Autophagy is critical for the metastasis of cancer cells through induction of epithelial-to-mesenchymal transition (EMT). Activation of TGF-beta signaling plays a key role in regulating autophagy. miR-16 may be associated with non-small cell lung carcinoma (NSCLC) progression. However, the role of miR-16 in NSCLC cell autophagy in the presence of TGF-beta and the underlying mechanism are still unclear. To test whether miR-16 targets ATG3 which is involved in autophagy of NSCLC cells, we studied the expression levels of miR-16 and ATG3 in NSCLC patients, verified the targeting of ATG3 by miR-16 by luciferase reporter gene system, and investigated the role of miR-16 in the autophagy of NSCLC cells. Results revealed that miR-16 was significantly downregulated, and ATG3 was significantly upregulated in NSCLC patient tissue samples.

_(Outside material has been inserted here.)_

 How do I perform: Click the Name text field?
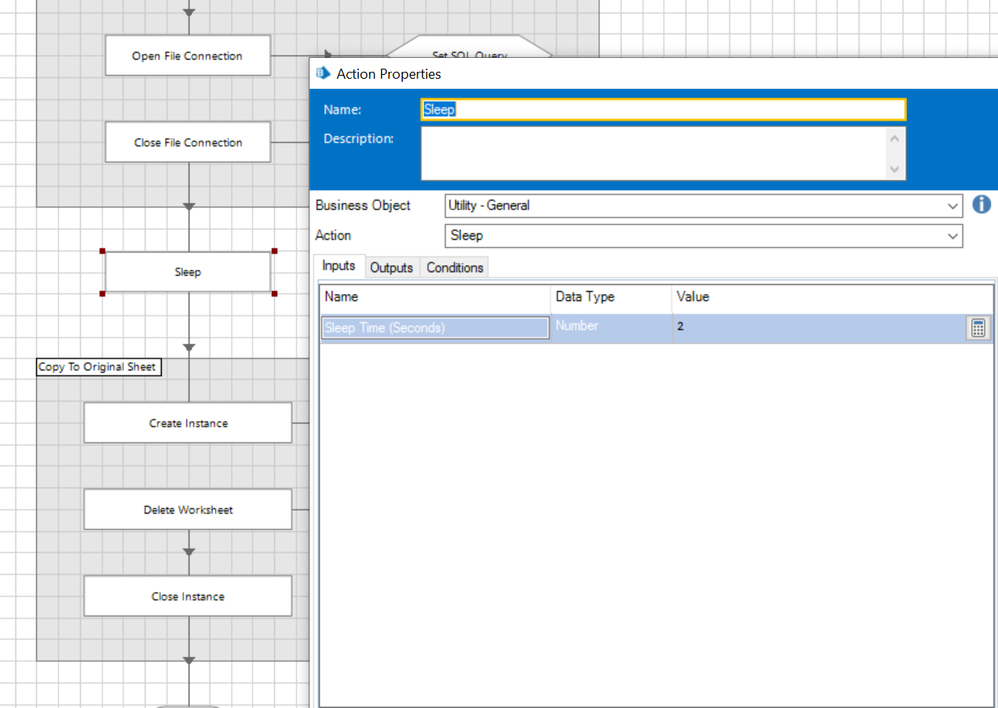[662, 110]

ATG3 was found to be a direct target of miR-16. TGF-beta 1 significantly downregulated the expression of miR-16 and ATG3 mRNA. Using transmission electron microscopy, we observed that TGF-beta 1 treatment reduced autophagosomes in the A549 cells, and miR-16 mimics increased the autophagosomes in the presence of TGF-beta 1. Acridine orange (AO) staining and expression of LC3B II/I and p62 confirmed the inhibition of autophagy by TGF-beta 1, and the recovery of TGF-beta 1-mediated inhibition of autophagy by miR-16 mimics. Finally, miR-16 mimics inhibited TGF-beta 1-induced EMT, and this effect was attenuated by autophagy inhibitor 3-MA. Taken together, miR-16 mimics inhibited TGF-beta 1-induced EMT via activation of autophagy.